トランプ氏が大統領在職時から重視し、今回の選挙戦でも繰り返し言及している貿易赤字への対策や対中政策は、20の約束には含まれなかった。他方、政策綱領では20の約束に加え、10項目の政策方針も記された(参考2参照)。そのうち、通商については主に第5章「米国の労働者と農民を不公正貿易から守る」にまとめられ、「共和党は愛国的な米国第一の経済政策を掲げ、米国の労働者、農民、産業を不公正な外国との競争から守るための強固なプランを提供する」と記された。その上で、「貿易のリバランス」「中国からの戦略的独立の確保」「米国自動車産業の救済」「重要なサプライチェーンの米国回帰」「バイアメリカン・ハイヤーアメリカン」「製造業大国になる」の6項目が列挙された。

参考2:10の政策方針

  1. インフレを打破し、全ての物価を速やかに引き下げる。
  2. 国境を封鎖し、移民の侵入を阻止する。
  3. 歴史上最大の経済を構築する。
  4. アメリカンドリームを取り戻し、家族、若者、そして全ての人にとって、再び手の届くものにする。
  5. 米国の労働者と農民を不公正貿易から守る。
  6. 高齢者を守る。
  7. 若者のための素晴らしい仕事と生活につながる、優れた幼稚園から高校(K-12)を育成する。
  8. 政府に良識をもたらし、米国文明の柱を刷新する。
  9. 人民の、人民による、人民のための政治。
  10. 力による平和への回帰。

出所:2024年共和党政策綱領

WTO違反はブレーキにならず

「貿易のリバランス」では、貿易赤字は年間1兆ドルを超えるとし、「共和党は外国製品に対するベースライン関税を支持し、トランプ互恵通商法を成立させ、不公正な貿易慣行に対応する」とした。

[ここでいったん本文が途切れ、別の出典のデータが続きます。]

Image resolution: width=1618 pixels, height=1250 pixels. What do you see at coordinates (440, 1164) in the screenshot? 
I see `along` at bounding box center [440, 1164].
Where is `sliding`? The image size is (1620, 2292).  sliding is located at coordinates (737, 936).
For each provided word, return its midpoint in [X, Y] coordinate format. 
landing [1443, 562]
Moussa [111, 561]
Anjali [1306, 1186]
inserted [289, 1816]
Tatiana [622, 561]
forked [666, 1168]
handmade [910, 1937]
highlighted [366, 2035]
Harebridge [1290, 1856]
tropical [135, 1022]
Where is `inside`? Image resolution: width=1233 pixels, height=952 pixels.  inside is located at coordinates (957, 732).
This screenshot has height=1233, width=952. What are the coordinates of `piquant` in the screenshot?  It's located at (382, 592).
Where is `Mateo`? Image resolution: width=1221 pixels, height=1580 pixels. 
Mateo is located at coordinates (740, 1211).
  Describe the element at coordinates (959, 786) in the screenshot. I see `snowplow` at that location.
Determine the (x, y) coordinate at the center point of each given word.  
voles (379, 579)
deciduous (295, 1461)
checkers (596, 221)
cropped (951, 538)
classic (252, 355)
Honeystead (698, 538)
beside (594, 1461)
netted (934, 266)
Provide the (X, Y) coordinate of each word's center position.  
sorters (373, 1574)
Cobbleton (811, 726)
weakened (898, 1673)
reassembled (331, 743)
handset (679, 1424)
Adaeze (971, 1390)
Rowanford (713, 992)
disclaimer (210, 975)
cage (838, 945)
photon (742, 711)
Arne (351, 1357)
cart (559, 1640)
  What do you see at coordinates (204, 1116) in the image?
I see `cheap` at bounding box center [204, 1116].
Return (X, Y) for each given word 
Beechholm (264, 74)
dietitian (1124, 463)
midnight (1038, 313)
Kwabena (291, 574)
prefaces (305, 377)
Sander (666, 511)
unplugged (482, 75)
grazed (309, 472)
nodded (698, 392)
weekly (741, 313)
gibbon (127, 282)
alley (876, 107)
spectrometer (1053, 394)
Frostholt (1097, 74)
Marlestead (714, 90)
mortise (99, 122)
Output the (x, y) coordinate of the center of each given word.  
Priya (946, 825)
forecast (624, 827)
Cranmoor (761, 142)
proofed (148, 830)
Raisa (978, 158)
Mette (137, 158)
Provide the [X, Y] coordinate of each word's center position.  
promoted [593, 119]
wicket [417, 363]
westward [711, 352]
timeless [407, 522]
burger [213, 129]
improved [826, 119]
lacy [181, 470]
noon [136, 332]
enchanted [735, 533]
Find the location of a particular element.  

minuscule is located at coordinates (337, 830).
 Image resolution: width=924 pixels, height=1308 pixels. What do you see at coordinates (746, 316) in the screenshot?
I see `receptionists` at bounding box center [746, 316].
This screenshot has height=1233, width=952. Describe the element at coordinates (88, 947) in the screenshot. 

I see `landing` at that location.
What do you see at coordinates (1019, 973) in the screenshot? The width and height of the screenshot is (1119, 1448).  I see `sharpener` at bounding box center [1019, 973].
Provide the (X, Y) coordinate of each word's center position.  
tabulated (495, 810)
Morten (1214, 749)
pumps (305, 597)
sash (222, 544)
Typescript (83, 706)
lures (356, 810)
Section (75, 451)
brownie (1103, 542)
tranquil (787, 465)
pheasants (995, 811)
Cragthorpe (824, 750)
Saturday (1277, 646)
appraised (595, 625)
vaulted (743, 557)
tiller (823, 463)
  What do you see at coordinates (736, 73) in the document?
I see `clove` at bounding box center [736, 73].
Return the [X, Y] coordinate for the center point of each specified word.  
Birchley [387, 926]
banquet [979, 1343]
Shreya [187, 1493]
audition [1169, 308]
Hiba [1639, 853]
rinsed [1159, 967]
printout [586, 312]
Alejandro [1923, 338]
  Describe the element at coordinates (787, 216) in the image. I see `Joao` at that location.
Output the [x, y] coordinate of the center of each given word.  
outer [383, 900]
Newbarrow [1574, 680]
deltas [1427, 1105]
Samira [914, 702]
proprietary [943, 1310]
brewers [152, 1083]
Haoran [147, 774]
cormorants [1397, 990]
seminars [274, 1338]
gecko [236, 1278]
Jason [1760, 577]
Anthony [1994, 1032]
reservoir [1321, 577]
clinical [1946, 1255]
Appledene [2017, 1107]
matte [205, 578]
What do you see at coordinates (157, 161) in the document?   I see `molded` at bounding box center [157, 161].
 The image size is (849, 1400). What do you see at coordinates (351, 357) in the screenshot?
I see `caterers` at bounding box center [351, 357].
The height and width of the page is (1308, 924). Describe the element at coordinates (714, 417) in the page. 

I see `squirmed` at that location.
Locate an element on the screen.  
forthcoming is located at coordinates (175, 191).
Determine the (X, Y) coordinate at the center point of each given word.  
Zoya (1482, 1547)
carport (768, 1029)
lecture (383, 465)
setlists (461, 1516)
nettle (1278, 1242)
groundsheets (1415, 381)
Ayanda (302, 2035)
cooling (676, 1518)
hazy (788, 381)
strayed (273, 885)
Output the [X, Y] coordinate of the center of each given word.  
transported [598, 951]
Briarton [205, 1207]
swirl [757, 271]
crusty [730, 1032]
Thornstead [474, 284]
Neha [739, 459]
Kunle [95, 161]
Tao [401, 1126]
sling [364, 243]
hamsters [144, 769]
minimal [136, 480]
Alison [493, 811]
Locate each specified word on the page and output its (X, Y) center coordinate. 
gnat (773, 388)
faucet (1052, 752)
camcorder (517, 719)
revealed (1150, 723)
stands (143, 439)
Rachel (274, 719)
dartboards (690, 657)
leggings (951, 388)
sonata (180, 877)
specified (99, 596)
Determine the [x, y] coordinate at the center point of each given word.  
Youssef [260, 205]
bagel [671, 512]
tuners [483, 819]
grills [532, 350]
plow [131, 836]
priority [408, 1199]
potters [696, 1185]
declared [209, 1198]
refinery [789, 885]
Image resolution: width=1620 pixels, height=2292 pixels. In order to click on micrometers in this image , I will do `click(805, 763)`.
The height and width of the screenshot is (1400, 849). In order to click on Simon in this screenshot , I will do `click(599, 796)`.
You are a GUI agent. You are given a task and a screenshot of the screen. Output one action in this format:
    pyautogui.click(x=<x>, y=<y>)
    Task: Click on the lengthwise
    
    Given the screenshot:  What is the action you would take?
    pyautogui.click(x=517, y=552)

また、「外国生産者に対する関税が上がれば、米国の労働者、家族、企業に対する税金は下がる」とも記載した。

貿易赤字を通商分野の政策方針の最初に記載したのは、財貿易の赤字を問題視するトランプ氏の主張が反映されているといえる。米商務省によると、2023年の米国の財貿易は国際収支ベースで1兆596億ドルの赤字だった。サービス貿易は2,798億ドルの黒字だが、財とサービスの貿易収支は7,798億ドルの赤字となっている(図参照)。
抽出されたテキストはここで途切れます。